Renewable electricity generation grew by 20% in 2025, the strongest annual increase in the last decade. Solar photovoltaic generation expanded by a decadal high of 24%, boosted by substantial cost declines. Solar PV is projected to add more than 300 tera-watt hours over the next five years. Wind electricity generation also expanded robustly in 2025 and is forecast to grow at a steady average annual rate of over 8% through 2030. Hydropower rose by 14% year-on-year in 2025, up from 2.5% in 2024, but its outlook is more mixed, with a declining share in total supply despite capacity additions.
India has already achieved 50% of its installed capacity from non-fossil fuel sources ahead of its 2030 target. Between 2026 and 2030, India is expected to add almost 300 gigawatts of renewable power capacity, reflecting its national schemes-driven goal of a self-reliant clean energy supply chain.
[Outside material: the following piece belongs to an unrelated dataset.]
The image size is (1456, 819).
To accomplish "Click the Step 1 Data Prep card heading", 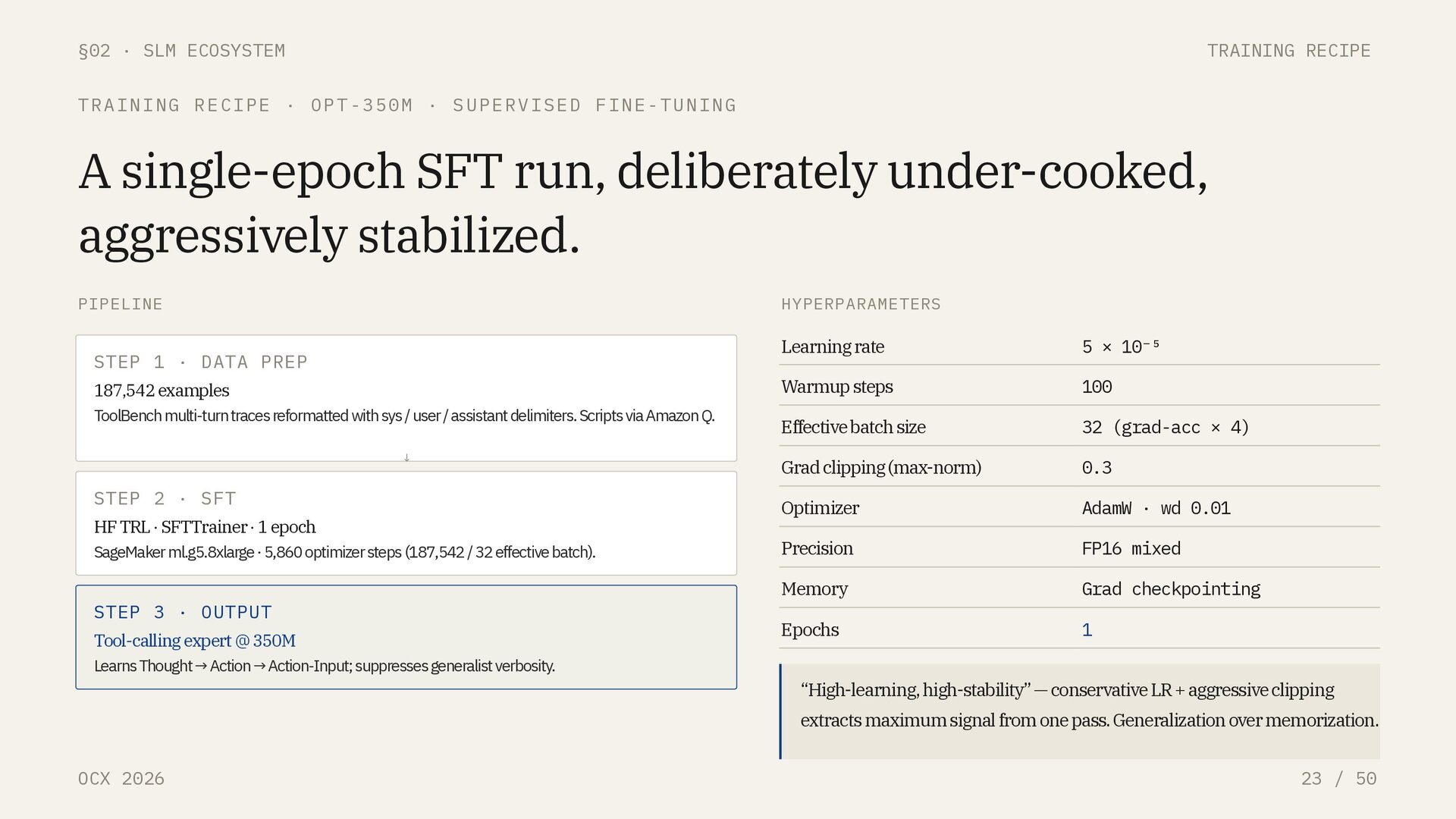I will 200,362.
India’s power sector is now shifting its focus to system integration and long-term reliability to align renewable expansion with grid strength and financial discipline. A task force for India Energy Stack has been mandated to develop a Digital Public Infrastructure for the power sector by creating a connected and interoperable energy ecosystem through a utility intelligence platform in collaboration with selected power distribution companies. Built on standardised open APIs and protocols, this platform should be able to integrate data from across IT systems, enhancing innovation, operational efficiency, and informed decision-making. Reforms in distribution should focus on improving financial sustainability and service reliability, including smart metering.
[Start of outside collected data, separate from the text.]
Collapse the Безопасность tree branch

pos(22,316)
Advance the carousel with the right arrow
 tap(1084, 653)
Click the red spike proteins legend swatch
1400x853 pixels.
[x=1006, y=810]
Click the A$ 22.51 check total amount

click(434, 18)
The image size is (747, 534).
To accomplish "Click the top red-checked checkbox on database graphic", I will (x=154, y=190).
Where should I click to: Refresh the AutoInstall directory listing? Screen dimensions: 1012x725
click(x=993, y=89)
India is also looking to nuclear power as a key part of its energy security and decarbonisation strategy with the newly announced Nuclear Energy Mission, which includes a target of 100 GW of nuclear capacity by 2047. The strategy is to crowd in private sector participation in the development and deployment of advanced nuclear technologies, such as small modular reactors or SMRs.
Coal-fired generation will maintain its role as the main source of electricity, with a share of around 60% in 2030. This dominant role of coal makes India's electricity sector one of the world's most carbon-intensive power sectors, with emissions exceeding 1.2 billion tonnes annually. The grid emission intensity is roughly 0.70-0.82 kg per kilowatt hour. Total CO2 emissions from electricity generation fell by more than 3% year-on-year in 2025, the first decline since 2020. Emissions from power generation are forecast to resume growth, however, as coal continues to provide a significant portion of power to meet industrial and cooling demand. Aligning with the net-zero 2070 goal requires a dramatic reduction in coal dependency.
As the age of electricity reaches its zenith, perhaps electricity will be a good concurrent indicator of green, clean economic activity worldwide and in India.